En su morada infernal, Baalberit se lamentaba de la muerte de su protegido. Órdenes superiores le habían impedido explicar a Jerome que Joan Lavermer no existía, que era solo el seudónimo de un nuevo y brillante novelista: el famoso crítico Jerome Perceval. Su libro, Jerome Perceval, un falsario, había sido acogido por la crítica y por el público como un hito en la historia de la literatura fantástica. Su argumento era el más absurdo que pueda imaginarse: acusar de falta de rigor a Jerome Perceval. Imposible creer tal cosa. El propio Jerome, dos semanas después de publicar aquella primera novela, se juzgó a sí mismo en una memorable recensión, plena de humor e inspiración, en la que subrayaba lo fantasioso del argumento, recensión que fue aplaudida, como el libro, por todos.

Dos trasgos escuchaban la historia de Baalberit, que se aparecía ante ellos en su forma de serpiente. Uno de ellos, el más feo, gruñó y dijo:

—Hay algo que no entiendo. Dices que Jerome murió al leer en el futuro un libro que no había escrito antes de viajar en el tiempo.
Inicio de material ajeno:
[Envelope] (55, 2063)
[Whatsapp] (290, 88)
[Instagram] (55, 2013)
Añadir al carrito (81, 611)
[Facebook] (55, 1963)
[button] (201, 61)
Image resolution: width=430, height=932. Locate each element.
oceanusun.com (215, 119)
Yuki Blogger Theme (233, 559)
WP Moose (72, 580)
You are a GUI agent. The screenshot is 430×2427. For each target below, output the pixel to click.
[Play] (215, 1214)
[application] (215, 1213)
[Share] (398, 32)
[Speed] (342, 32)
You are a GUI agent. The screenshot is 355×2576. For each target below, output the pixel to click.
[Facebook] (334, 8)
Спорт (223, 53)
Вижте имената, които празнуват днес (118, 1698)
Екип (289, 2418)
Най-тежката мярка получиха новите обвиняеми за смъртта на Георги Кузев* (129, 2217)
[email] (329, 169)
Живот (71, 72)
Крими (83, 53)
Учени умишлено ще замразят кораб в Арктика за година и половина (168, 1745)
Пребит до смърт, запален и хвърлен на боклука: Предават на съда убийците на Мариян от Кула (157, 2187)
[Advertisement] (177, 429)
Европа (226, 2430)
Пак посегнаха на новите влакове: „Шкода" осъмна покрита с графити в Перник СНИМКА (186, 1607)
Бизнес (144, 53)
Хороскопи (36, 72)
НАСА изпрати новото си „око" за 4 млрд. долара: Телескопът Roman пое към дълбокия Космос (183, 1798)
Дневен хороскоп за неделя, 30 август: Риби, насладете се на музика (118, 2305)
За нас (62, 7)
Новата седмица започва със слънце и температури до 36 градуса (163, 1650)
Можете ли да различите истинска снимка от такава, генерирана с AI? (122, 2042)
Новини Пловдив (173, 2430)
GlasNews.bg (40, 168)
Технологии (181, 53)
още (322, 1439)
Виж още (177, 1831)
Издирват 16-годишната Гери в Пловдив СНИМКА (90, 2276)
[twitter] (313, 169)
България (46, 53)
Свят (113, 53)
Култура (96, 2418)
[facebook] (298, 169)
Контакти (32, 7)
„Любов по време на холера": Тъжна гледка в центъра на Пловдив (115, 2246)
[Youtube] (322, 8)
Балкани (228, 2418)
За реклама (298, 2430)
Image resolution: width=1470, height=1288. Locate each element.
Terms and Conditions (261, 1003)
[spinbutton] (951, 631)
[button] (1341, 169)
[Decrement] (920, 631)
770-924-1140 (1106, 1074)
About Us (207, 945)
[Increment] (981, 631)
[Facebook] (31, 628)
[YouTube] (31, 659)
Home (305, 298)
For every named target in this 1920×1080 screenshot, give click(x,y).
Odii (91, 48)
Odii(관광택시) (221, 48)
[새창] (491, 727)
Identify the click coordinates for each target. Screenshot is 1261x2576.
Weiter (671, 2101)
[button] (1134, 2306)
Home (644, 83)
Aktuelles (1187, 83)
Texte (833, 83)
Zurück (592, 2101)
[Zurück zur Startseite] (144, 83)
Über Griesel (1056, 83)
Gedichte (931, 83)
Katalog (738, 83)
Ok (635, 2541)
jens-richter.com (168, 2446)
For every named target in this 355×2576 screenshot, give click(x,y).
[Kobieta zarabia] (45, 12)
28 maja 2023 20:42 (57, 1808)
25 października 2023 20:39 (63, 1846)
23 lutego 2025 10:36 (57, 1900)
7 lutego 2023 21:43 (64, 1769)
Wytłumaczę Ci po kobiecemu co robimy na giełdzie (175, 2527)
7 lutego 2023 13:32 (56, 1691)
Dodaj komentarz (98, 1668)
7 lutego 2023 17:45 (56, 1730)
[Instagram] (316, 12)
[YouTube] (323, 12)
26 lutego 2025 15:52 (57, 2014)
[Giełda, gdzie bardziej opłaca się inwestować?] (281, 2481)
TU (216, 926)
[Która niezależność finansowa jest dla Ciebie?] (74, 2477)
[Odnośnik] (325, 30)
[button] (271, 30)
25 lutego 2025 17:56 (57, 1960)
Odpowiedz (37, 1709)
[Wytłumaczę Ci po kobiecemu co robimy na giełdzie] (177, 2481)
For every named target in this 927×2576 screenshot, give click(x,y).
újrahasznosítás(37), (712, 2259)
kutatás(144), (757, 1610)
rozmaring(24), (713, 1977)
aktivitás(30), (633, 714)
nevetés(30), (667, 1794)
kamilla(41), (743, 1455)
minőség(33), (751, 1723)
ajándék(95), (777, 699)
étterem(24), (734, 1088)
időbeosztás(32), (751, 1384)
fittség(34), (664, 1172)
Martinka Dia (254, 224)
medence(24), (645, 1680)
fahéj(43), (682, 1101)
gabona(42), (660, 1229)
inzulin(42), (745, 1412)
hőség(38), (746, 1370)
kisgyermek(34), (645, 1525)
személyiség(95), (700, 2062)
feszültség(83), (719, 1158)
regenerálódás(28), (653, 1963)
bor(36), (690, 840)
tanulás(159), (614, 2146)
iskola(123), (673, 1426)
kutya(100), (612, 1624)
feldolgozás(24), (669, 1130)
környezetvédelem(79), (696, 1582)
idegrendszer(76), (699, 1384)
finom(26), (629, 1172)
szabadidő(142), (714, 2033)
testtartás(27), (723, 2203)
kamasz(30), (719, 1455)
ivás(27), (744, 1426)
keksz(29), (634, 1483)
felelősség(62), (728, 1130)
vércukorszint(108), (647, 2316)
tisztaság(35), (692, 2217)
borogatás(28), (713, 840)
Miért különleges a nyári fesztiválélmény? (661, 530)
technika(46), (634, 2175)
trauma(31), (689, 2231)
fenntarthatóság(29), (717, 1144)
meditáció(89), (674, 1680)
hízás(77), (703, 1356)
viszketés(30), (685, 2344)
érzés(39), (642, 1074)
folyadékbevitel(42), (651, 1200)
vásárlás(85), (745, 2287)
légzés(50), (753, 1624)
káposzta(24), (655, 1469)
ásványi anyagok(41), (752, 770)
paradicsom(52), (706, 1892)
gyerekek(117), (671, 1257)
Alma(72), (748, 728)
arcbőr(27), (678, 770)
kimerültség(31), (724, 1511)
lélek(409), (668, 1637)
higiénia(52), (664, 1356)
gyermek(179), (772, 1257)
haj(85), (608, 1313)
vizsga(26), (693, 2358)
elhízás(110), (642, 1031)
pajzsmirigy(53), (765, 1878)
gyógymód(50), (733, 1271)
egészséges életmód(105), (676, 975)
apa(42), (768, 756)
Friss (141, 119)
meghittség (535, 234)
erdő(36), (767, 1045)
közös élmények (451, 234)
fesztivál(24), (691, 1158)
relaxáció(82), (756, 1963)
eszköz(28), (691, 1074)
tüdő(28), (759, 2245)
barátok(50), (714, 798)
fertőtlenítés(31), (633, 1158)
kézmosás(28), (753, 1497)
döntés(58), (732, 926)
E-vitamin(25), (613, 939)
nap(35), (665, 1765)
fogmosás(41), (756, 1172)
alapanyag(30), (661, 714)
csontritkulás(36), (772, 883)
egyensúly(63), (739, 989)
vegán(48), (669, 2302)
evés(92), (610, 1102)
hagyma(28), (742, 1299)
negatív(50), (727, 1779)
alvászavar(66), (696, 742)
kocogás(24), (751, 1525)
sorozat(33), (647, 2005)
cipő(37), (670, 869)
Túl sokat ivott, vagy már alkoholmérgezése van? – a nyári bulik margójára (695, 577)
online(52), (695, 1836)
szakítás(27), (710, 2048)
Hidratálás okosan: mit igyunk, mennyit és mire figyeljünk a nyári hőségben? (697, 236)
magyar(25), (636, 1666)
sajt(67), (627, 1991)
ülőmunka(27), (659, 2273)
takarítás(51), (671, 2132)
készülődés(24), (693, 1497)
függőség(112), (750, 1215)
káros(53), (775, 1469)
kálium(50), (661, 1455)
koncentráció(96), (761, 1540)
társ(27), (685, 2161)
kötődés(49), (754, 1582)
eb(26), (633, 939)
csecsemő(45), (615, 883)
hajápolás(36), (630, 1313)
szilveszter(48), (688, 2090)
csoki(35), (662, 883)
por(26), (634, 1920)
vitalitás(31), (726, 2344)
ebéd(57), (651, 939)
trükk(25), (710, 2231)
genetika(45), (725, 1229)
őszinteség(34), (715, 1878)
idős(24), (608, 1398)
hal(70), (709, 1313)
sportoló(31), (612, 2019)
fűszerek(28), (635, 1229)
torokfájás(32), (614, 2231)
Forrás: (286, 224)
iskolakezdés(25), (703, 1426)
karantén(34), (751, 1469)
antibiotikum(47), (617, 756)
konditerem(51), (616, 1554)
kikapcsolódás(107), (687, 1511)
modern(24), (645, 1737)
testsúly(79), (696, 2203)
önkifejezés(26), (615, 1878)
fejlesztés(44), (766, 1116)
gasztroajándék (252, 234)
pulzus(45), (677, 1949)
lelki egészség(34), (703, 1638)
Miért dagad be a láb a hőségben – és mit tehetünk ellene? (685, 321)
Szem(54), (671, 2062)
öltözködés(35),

Si murió, entonces no pudo regresar al pasado… Y si no regresó al pasado, ¿cómo pudo escribir el libro que leyó en el futuro?

—Yo creo —dijo el otro trasgo— que Baalberit no llevó al futuro a Jerome, sino que le dejó vivir los diez años y después le hizo olvidarlos. Por eso ignoraba que él había escrito el libro.

—¡Qué tontería! —exclamó el primer trasgo—. Si Jerome hubiera olvidado esos diez años, ¿por qué querría llamar de nuevo a Baalberit para viajar a un futuro que en realidad era su presente?

Baalberit se levantó, se acercó al primer trasgo y le dijo:

—En la vida y en la literatura, estúpido trasgo, hay cosas, que no se pueden, ni se deben, explicar.

Dicho esto, fulminó al horrible monstruo.

FIN


La primera versión de este cuento la escribí en 1984. Veinte años después lo recuperé y amplié, añadiendo el episodio de las Musas, para enviarlo al concurso de cuentos El camino de los mitos IV,. Obtuve el primer premio y el cuento se publicó en la antología de los finalistas de la editorial Evohé. Si no me equivoco, ese volumen ya no se distribuye, o los enlaces de la página han caducado.

En esta nueva versión de 2021 he introducido algunos cambios, pero siempre muy leves, y las magníficas ilustraciones de Sandra Delgado.

En 2013 regresé a Jerome Perceval para iniciar una investigación literaria que quedó incompleta La ilusión perfecta: Jerome Perceval.


Jerome Perceval en Madrid en el siglo XX, en un pasado quizás alternativo.